I don't think I'm "called" to youth ministry. It was never something I saw myself doing. I am not one of these goofy, laid-back people who are super-relatable and always know the right thing to say. In fact, I'm basically the exact opposite of those kind of people. I'm occasionally intimidated by teens and their "coolness", and I often don't know what to say to some of the common teen woes of parent troubles, boyfriend troubles, school troubles. (I'm almost frustrated by my squeaky-clean upbringing! Another conversation for another time . . .) Youth ministry is outside of my skill set and outside of my comfort zone.
Nevertheless, by sheer convenience I have found myself a youth leader in our church's youth group. I've officially been on the team since September, but it's only since our rough patch in November that I've really felt like I've come to be a contributing member. And as one of the two college students on a panel of mostly +40 adults, I've found that it's been nearly effortless to connect with the students, many of whom were my peers not two years ago. I love how they let me laugh with them, how they tell me about their weekends, how they participate in our discussions about what the Christian walk ought to look like.
On the one hand, youth ministry is one of the most brutal callings anyone could accept. It's a long row to hoe, filled with emotional booby traps and cutting hypocrisy. I was recently a teenager, I know this stuff! And the people who tolerated my foolishness, stubbornness, and self-indulgence were absolute saints with infinite patience. But on the other hand, there's is no blessing and reward like seeing teens walking with Jesus. It sends shivers down my spine, to see students encouraging one another and asking excellent questions and reaching out to their peers in truth.
There is a season for everything, and it would seem that this is my season for youth ministry. Time to level up and approach my time here less with an attitude of passive involvement and more of an attitude of passionate commitment! And though my youth ministry involvement will probably end when my undergraduate student status does, I'm determined to soak in all the lessons here that I can. Learning how to love people, how to live like an example, how to give wise advice, and how to walk in humility as opposed to hypocrisy.

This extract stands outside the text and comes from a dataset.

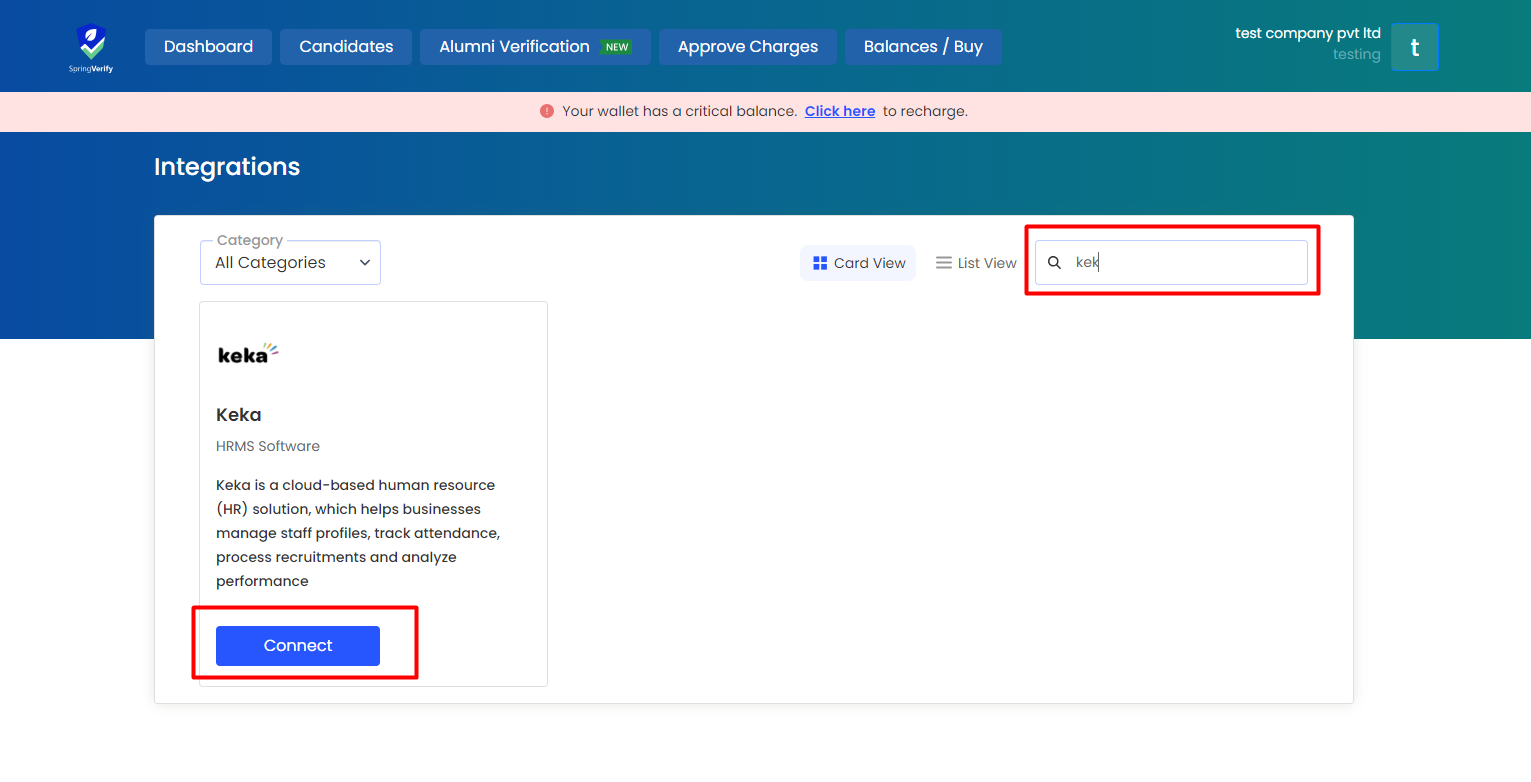
Task: Click the red warning icon in wallet banner
Action: (x=547, y=111)
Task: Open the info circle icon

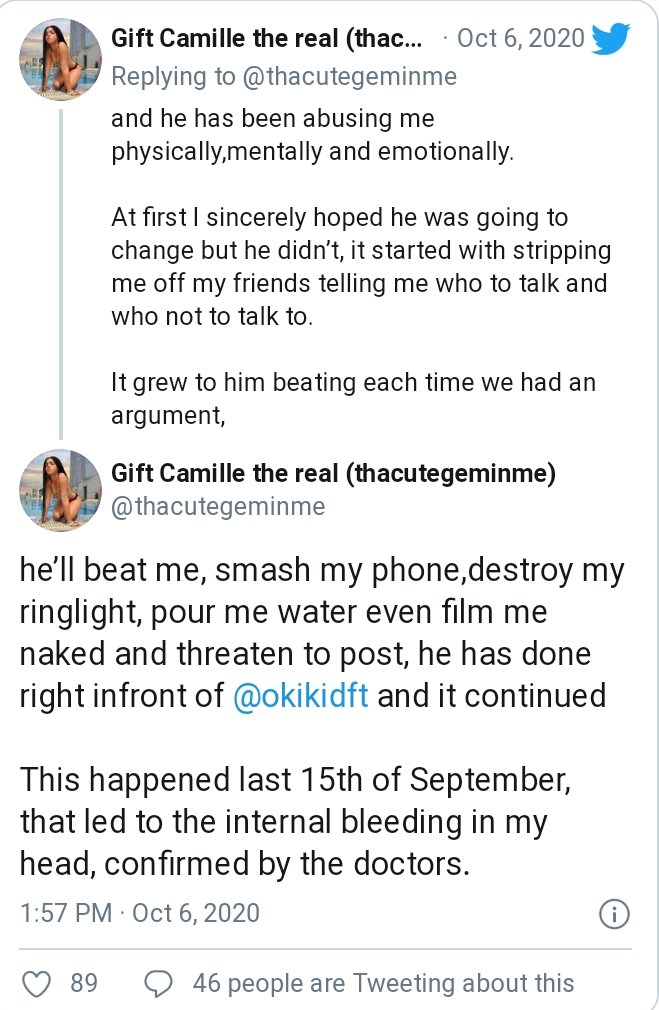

Because I've never thought of myself as "called" to work with teenagers, I've fallen into rather rote and reactionary approach to my role in the group. I'm a little bit of a warm body, to supervise these nuts kids, to lead small group discussions, to teach big group lessons, to perform auxiliary odd jobs for events, to introduce and integrate new kids. I'm following a function rather than a vision. But oh, shouldn't it be so much more?! Girls who need mentorship, students who need prayer, teens who need encouragement. Though my involvement is only a season, that does not mean I'm justified in being a paper doll leader, a placeholder.
I remember when I was in junior high. I remember Laurie, who drew me in when I was just a sixth grader, who fueled my desire to grow and who taught me so much about living for Jesus. Laurie who got burnt out from giving so much of herself to youth ministry. If I could have that passion and vision for the students I know and love, that would be true service to God. Because He's who it's all for. Youth ministry is not about me, it's not about our church, it's not even really about the students. It's about Him, and it's time for me to start serving like I understand that.